Source records
---------------

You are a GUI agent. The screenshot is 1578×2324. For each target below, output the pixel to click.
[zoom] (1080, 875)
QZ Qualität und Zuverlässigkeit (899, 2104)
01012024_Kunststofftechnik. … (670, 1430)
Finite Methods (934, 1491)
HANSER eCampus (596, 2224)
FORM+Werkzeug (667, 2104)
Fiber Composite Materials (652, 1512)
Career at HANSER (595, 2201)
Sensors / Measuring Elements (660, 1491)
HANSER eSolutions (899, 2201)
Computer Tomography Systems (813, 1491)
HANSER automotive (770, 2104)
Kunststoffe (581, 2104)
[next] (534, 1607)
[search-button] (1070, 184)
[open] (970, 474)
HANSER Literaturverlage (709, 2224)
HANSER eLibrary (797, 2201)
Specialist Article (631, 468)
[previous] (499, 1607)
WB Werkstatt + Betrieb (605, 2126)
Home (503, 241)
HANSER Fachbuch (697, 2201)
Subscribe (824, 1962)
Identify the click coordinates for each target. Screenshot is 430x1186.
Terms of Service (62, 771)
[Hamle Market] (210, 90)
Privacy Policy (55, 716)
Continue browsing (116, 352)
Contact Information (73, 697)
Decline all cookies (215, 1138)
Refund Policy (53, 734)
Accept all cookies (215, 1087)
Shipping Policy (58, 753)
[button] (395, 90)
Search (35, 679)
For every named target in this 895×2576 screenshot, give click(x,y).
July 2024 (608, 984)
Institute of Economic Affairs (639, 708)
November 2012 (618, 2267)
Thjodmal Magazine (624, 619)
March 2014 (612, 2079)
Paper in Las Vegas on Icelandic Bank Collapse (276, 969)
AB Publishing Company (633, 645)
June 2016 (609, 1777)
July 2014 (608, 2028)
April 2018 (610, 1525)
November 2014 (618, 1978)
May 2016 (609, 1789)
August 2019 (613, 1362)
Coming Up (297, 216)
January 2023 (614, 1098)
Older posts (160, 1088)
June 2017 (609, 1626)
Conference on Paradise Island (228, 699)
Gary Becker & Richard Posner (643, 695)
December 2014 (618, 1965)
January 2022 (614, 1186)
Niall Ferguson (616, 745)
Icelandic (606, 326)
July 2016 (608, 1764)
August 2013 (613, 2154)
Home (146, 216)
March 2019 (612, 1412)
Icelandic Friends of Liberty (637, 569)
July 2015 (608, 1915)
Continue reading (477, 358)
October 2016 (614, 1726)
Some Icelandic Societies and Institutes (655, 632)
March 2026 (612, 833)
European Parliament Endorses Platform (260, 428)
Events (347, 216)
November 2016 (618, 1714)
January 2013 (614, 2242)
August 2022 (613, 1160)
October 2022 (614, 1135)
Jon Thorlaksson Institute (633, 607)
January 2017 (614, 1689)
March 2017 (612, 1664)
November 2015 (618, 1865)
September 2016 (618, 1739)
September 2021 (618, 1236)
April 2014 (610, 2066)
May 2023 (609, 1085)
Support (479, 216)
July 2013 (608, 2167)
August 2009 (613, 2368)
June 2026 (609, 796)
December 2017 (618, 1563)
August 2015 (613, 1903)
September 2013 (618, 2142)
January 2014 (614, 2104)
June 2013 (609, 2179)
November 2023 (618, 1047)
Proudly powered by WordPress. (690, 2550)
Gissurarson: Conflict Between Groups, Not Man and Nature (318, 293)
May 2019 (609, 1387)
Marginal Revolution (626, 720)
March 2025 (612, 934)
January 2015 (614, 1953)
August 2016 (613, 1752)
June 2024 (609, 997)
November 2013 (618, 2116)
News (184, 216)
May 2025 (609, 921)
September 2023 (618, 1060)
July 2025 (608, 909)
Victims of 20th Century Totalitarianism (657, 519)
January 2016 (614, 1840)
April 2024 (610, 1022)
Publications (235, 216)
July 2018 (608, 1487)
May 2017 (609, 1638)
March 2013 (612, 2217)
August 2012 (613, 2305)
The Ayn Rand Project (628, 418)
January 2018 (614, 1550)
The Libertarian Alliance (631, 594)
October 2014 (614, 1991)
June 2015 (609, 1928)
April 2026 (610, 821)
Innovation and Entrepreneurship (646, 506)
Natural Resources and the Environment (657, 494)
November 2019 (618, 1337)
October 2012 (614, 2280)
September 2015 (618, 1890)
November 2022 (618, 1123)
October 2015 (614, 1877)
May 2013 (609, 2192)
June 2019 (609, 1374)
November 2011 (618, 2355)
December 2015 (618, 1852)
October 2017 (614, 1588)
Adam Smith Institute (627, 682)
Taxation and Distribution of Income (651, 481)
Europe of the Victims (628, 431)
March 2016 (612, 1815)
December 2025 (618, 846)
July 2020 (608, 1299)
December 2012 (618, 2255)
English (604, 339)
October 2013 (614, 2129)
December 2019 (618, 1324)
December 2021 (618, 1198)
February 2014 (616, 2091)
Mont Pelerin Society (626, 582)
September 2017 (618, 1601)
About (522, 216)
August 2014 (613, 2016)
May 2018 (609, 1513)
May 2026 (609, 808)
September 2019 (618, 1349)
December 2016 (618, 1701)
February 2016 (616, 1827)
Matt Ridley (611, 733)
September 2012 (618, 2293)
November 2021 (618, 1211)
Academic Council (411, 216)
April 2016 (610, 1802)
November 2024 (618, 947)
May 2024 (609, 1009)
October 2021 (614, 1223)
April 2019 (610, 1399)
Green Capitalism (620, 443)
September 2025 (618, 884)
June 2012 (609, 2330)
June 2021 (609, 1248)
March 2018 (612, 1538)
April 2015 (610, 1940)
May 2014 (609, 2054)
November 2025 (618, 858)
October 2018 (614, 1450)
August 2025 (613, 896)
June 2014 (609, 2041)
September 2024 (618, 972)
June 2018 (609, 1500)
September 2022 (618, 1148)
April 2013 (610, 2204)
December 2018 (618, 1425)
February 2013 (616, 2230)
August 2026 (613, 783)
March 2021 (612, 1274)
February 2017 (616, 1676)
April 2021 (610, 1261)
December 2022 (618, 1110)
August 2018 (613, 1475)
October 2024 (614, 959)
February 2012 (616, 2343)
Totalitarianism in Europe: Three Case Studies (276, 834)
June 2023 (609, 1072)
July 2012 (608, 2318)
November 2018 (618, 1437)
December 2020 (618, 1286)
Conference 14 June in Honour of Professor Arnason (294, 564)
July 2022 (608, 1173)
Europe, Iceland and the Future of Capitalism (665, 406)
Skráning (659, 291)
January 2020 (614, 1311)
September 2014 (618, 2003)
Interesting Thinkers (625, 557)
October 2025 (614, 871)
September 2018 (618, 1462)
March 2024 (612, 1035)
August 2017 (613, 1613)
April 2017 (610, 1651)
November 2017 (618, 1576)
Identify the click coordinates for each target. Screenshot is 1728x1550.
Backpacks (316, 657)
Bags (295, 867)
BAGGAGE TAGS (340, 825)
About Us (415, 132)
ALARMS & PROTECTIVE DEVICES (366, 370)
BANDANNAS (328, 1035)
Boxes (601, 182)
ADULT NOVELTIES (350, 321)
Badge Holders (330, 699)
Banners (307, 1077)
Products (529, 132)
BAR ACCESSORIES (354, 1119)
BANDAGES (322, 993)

---------------

- What you will do -
Write out the records again so that each line matches the original exactly.

- Answer space -
You are a GUI agent. The screenshot is 1578×2324. For each target below, output the pixel to click.
[zoom] (1080, 875)
QZ Qualität und Zuverlässigkeit (899, 2104)
01012024_Kunststofftechnik. … (670, 1430)
Finite Methods (934, 1491)
HANSER eCampus (596, 2224)
FORM+Werkzeug (667, 2104)
Fiber Composite Materials (652, 1512)
Career at HANSER (595, 2201)
Sensors / Measuring Elements (660, 1491)
HANSER eSolutions (899, 2201)
Computer Tomography Systems (813, 1491)
HANSER automotive (770, 2104)
Kunststoffe (581, 2104)
[next] (534, 1607)
[search-button] (1070, 184)
[open] (970, 474)
HANSER Literaturverlage (709, 2224)
HANSER eLibrary (797, 2201)
Specialist Article (631, 468)
[previous] (499, 1607)
WB Werkstatt + Betrieb (605, 2126)
Home (503, 241)
HANSER Fachbuch (697, 2201)
Subscribe (824, 1962)
Identify the click coordinates for each target. Screenshot is 430x1186.
Terms of Service (62, 771)
[Hamle Market] (210, 90)
Privacy Policy (55, 716)
Continue browsing (116, 352)
Contact Information (73, 697)
Decline all cookies (215, 1138)
Refund Policy (53, 734)
Accept all cookies (215, 1087)
Shipping Policy (58, 753)
[button] (395, 90)
Search (35, 679)
For every named target in this 895×2576 screenshot, give click(x,y).
July 2024 (608, 984)
Institute of Economic Affairs (639, 708)
November 2012 (618, 2267)
Thjodmal Magazine (624, 619)
March 2014 (612, 2079)
Paper in Las Vegas on Icelandic Bank Collapse (276, 969)
AB Publishing Company (633, 645)
June 2016 (609, 1777)
July 2014 (608, 2028)
April 2018 (610, 1525)
November 2014 (618, 1978)
May 2016 (609, 1789)
August 2019 (613, 1362)
Coming Up (297, 216)
January 2023 (614, 1098)
Older posts (160, 1088)
June 2017 (609, 1626)
Conference on Paradise Island (228, 699)
Gary Becker & Richard Posner (643, 695)
December 2014 (618, 1965)
January 2022 (614, 1186)
Niall Ferguson (616, 745)
Icelandic (606, 326)
July 2016 (608, 1764)
August 2013 (613, 2154)
Home (146, 216)
March 2019 (612, 1412)
Icelandic Friends of Liberty (637, 569)
July 2015 (608, 1915)
Continue reading (477, 358)
October 2016 (614, 1726)
Some Icelandic Societies and Institutes (655, 632)
March 2026 (612, 833)
European Parliament Endorses Platform (260, 428)
Events (347, 216)
November 2016 (618, 1714)
January 2013 (614, 2242)
August 2022 (613, 1160)
October 2022 (614, 1135)
Jon Thorlaksson Institute (633, 607)
January 2017 (614, 1689)
March 2017 (612, 1664)
November 2015 (618, 1865)
September 2016 (618, 1739)
September 2021 (618, 1236)
April 2014 (610, 2066)
May 2023 (609, 1085)
Support (479, 216)
July 2013 (608, 2167)
August 2009 (613, 2368)
June 2026 (609, 796)
December 2017 (618, 1563)
August 2015 (613, 1903)
September 2013 (618, 2142)
January 2014 (614, 2104)
June 2013 (609, 2179)
November 2023 (618, 1047)
Proudly powered by WordPress. (690, 2550)
Gissurarson: Conflict Between Groups, Not Man and Nature (318, 293)
May 2019 (609, 1387)
Marginal Revolution (626, 720)
March 2025 (612, 934)
January 2015 (614, 1953)
August 2016 (613, 1752)
June 2024 (609, 997)
November 2013 (618, 2116)
News (184, 216)
May 2025 (609, 921)
September 2023 (618, 1060)
July 2025 (608, 909)
Victims of 20th Century Totalitarianism (657, 519)
January 2016 (614, 1840)
April 2024 (610, 1022)
Publications (235, 216)
July 2018 (608, 1487)
May 2017 (609, 1638)
March 2013 (612, 2217)
August 2012 (613, 2305)
The Ayn Rand Project (628, 418)
January 2018 (614, 1550)
The Libertarian Alliance (631, 594)
October 2014 (614, 1991)
June 2015 (609, 1928)
April 2026 (610, 821)
Innovation and Entrepreneurship (646, 506)
Natural Resources and the Environment (657, 494)
November 2019 (618, 1337)
October 2012 (614, 2280)
September 2015 (618, 1890)
November 2022 (618, 1123)
October 2015 (614, 1877)
May 2013 (609, 2192)
June 2019 (609, 1374)
November 2011 (618, 2355)
December 2015 (618, 1852)
October 2017 (614, 1588)
Adam Smith Institute (627, 682)
Taxation and Distribution of Income (651, 481)
Europe of the Victims (628, 431)
March 2016 (612, 1815)
December 2025 (618, 846)
July 2020 (608, 1299)
December 2012 (618, 2255)
English (604, 339)
October 2013 (614, 2129)
December 2019 (618, 1324)
December 2021 (618, 1198)
February 2014 (616, 2091)
Mont Pelerin Society (626, 582)
September 2017 (618, 1601)
About (522, 216)
August 2014 (613, 2016)
May 2018 (609, 1513)
May 2026 (609, 808)
September 2019 (618, 1349)
December 2016 (618, 1701)
February 2016 (616, 1827)
Matt Ridley (611, 733)
September 2012 (618, 2293)
November 2021 (618, 1211)
Academic Council (411, 216)
April 2016 (610, 1802)
November 2024 (618, 947)
May 2024 (609, 1009)
October 2021 (614, 1223)
April 2019 (610, 1399)
Green Capitalism (620, 443)
September 2025 (618, 884)
June 2012 (609, 2330)
June 2021 (609, 1248)
March 2018 (612, 1538)
April 2015 (610, 1940)
May 2014 (609, 2054)
November 2025 (618, 858)
October 2018 (614, 1450)
August 2025 (613, 896)
June 2014 (609, 2041)
September 2024 (618, 972)
June 2018 (609, 1500)
September 2022 (618, 1148)
April 2013 (610, 2204)
December 2018 (618, 1425)
February 2013 (616, 2230)
August 2026 (613, 783)
March 2021 (612, 1274)
February 2017 (616, 1676)
April 2021 (610, 1261)
December 2022 (618, 1110)
August 2018 (613, 1475)
October 2024 (614, 959)
February 2012 (616, 2343)
Totalitarianism in Europe: Three Case Studies (276, 834)
June 2023 (609, 1072)
July 2012 (608, 2318)
November 2018 (618, 1437)
December 2020 (618, 1286)
Conference 14 June in Honour of Professor Arnason (294, 564)
July 2022 (608, 1173)
Europe, Iceland and the Future of Capitalism (665, 406)
Skráning (659, 291)
January 2020 (614, 1311)
September 2014 (618, 2003)
Interesting Thinkers (625, 557)
October 2025 (614, 871)
September 2018 (618, 1462)
March 2024 (612, 1035)
August 2017 (613, 1613)
April 2017 (610, 1651)
November 2017 (618, 1576)
Identify the click coordinates for each target. Screenshot is 1728x1550.
Backpacks (316, 657)
Bags (295, 867)
BAGGAGE TAGS (340, 825)
About Us (415, 132)
ALARMS & PROTECTIVE DEVICES (366, 370)
BANDANNAS (328, 1035)
Boxes (601, 182)
ADULT NOVELTIES (350, 321)
Badge Holders (330, 699)
Banners (307, 1077)
Products (529, 132)
BAR ACCESSORIES (354, 1119)
BANDAGES (322, 993)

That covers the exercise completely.